▸ Task to complete
Swap "battery status icon" for "battery level icon" in the entries from the line with "Click the Outline Width px field" through the end of the entries, both ends included, and write those lines out again with nothing else changed. Leave the pictures out.

A run of entries:
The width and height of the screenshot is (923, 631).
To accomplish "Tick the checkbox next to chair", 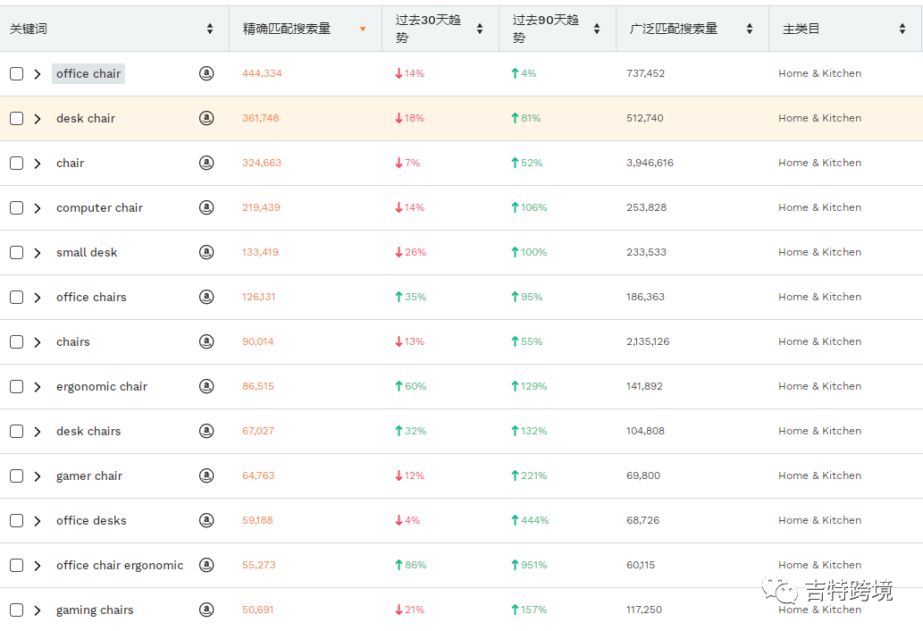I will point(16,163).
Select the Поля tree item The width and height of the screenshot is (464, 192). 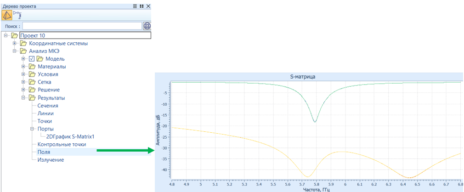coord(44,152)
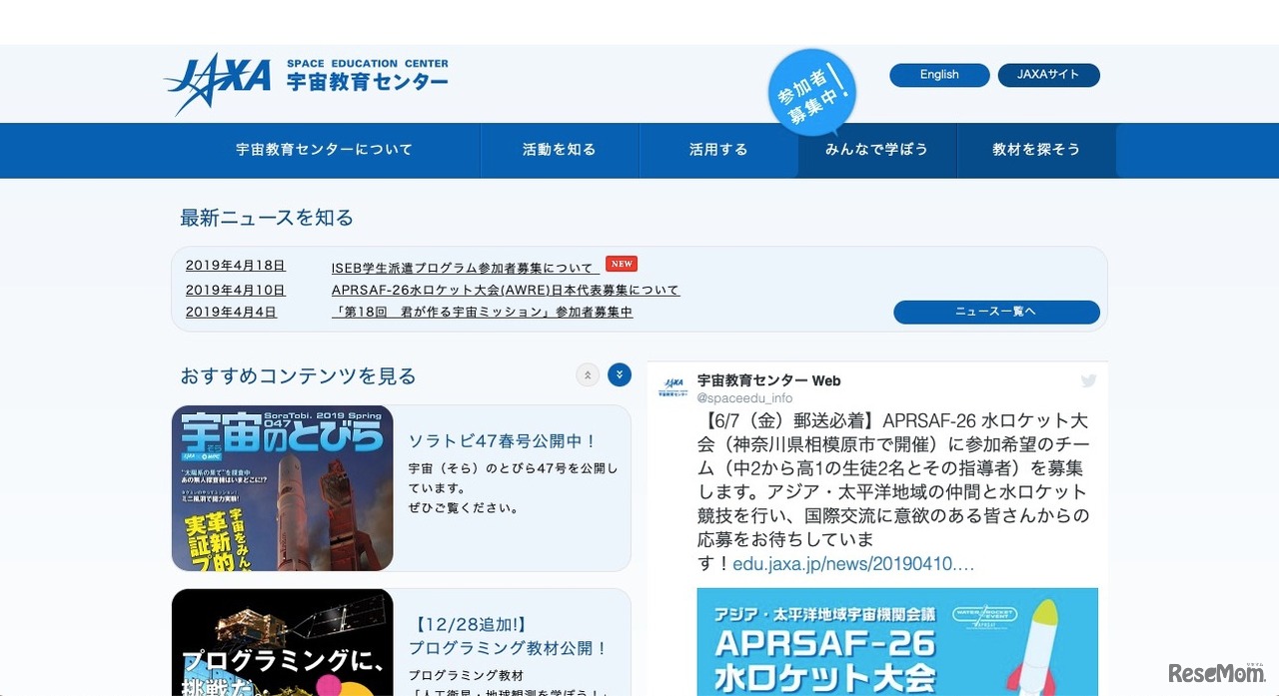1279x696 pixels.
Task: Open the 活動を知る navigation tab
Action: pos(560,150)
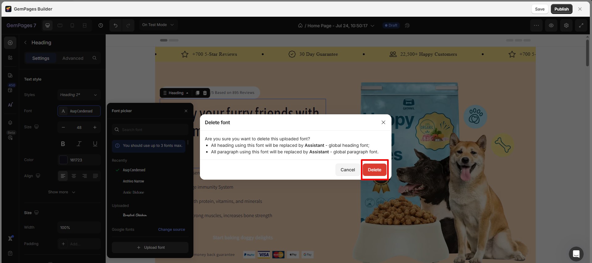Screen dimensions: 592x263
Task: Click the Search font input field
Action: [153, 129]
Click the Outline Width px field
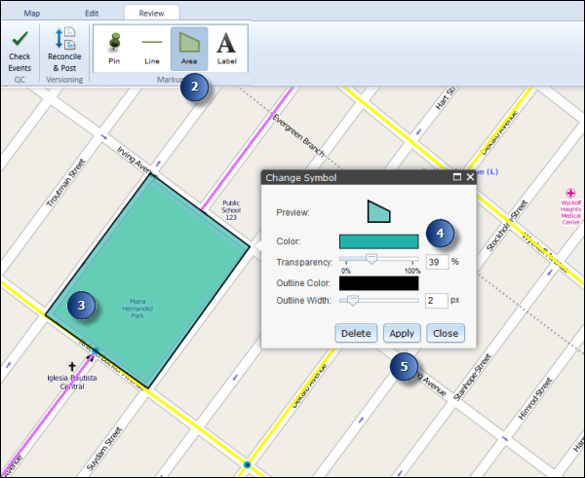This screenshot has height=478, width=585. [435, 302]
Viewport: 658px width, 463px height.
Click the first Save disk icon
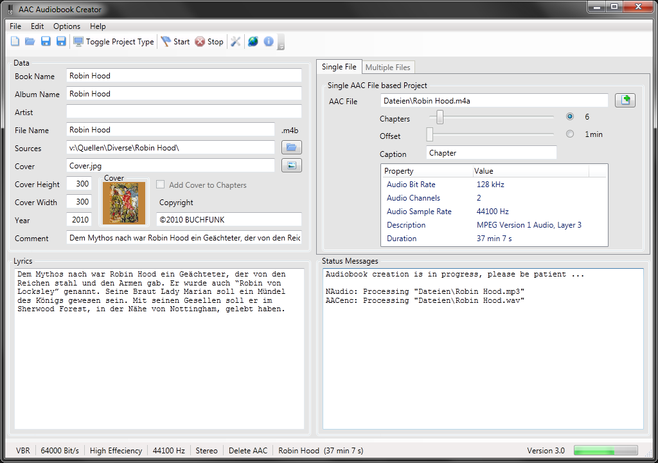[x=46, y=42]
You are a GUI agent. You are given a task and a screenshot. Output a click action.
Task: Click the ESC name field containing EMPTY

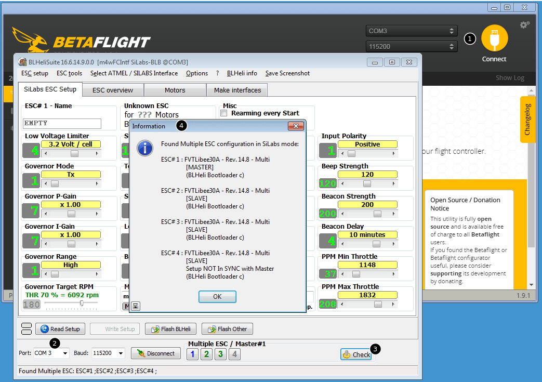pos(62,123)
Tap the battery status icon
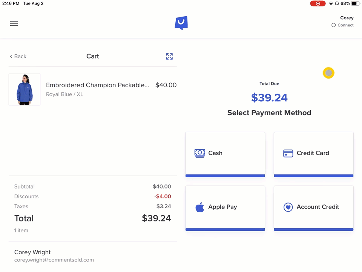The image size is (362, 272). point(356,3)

▸ Response below
Click the Outline Width px field
This screenshot has height=478, width=585. [435, 302]
Viewport: 658px width, 463px height.
Click the first Save disk icon
[x=46, y=42]
You are a GUI agent. You are given a task and a screenshot. Output a click action.
Task: Click the ESC name field containing EMPTY

pos(62,123)
Tap the battery level icon
The image size is (362, 272). point(356,3)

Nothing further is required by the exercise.